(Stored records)
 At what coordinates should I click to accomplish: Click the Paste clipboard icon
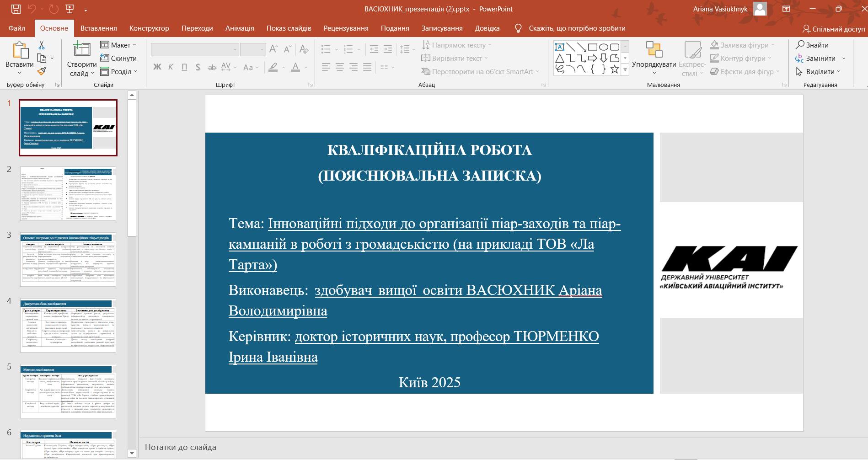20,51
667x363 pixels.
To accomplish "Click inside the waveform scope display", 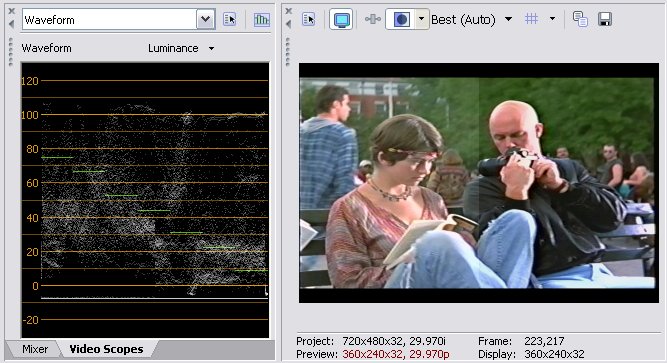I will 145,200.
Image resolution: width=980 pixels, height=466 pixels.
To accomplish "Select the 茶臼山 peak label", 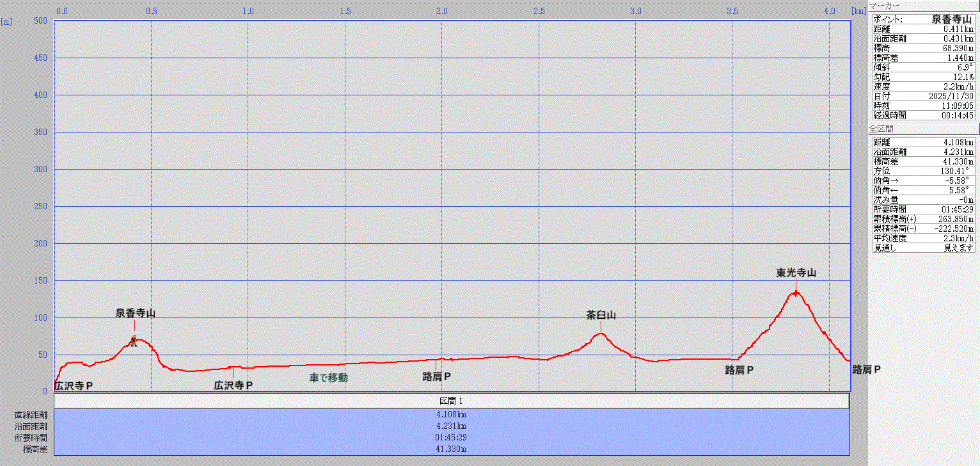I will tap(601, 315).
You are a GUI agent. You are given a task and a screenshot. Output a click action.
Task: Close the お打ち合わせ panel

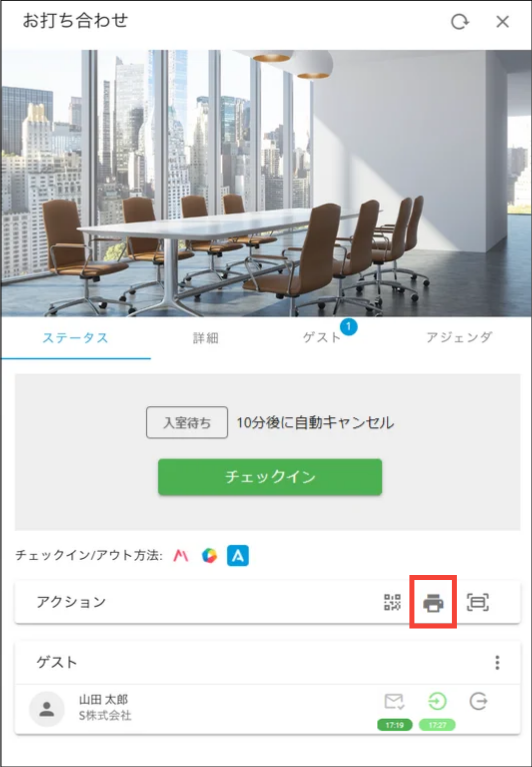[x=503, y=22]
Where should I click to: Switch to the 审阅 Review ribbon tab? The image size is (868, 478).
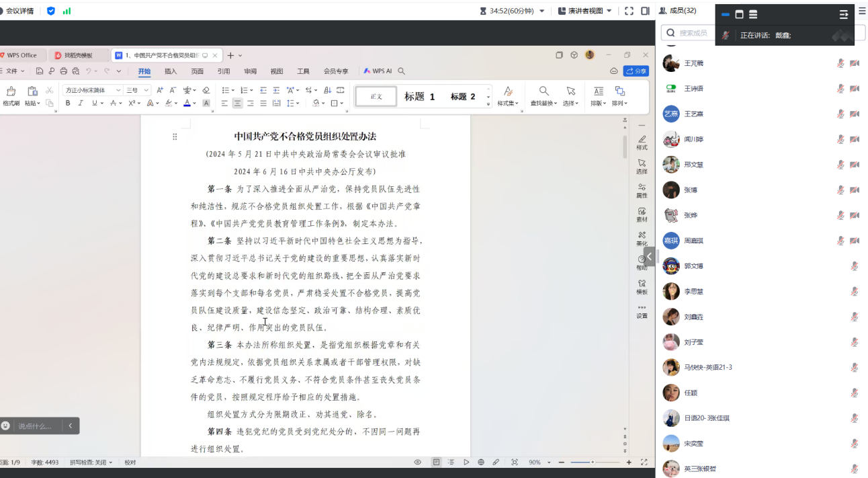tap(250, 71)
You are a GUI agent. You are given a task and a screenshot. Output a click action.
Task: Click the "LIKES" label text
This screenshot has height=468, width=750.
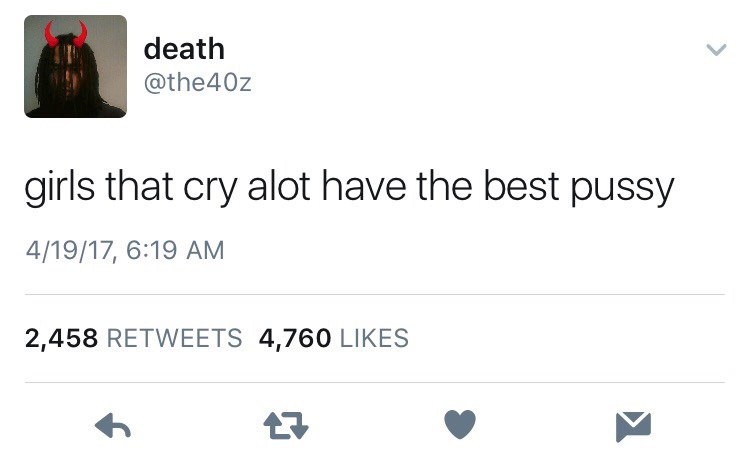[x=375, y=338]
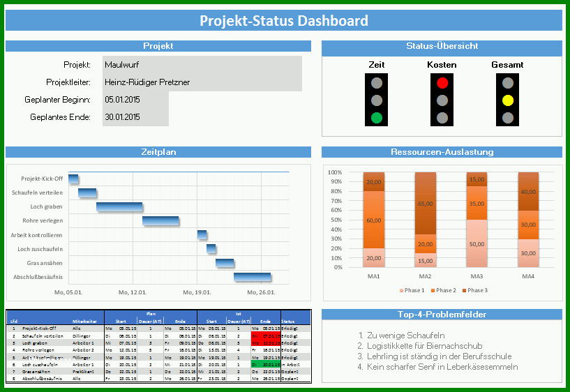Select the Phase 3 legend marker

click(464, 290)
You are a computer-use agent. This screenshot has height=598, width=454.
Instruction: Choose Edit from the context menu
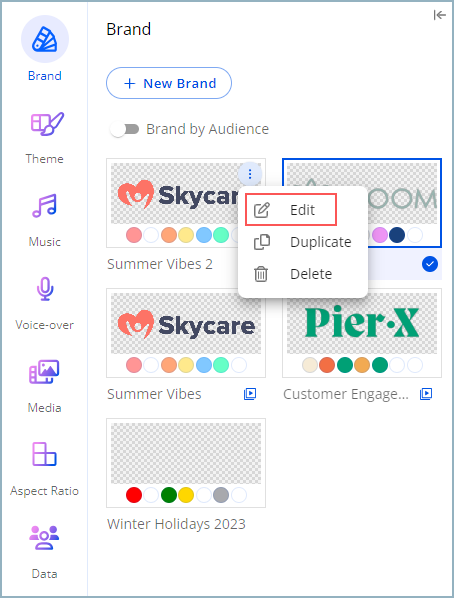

▸ **Your objective**: Set down nothing but the lines from the one containing "Task: Click the" to the final line above, both included, with every picture left out.

▸ **Result**:
Task: Click the "LIKES" label text
This screenshot has height=468, width=750.
[x=375, y=338]
Select the Phase 3 legend marker

click(464, 290)
You are a computer-use agent. This screenshot has height=598, width=454.
Instruction: Choose Edit from the context menu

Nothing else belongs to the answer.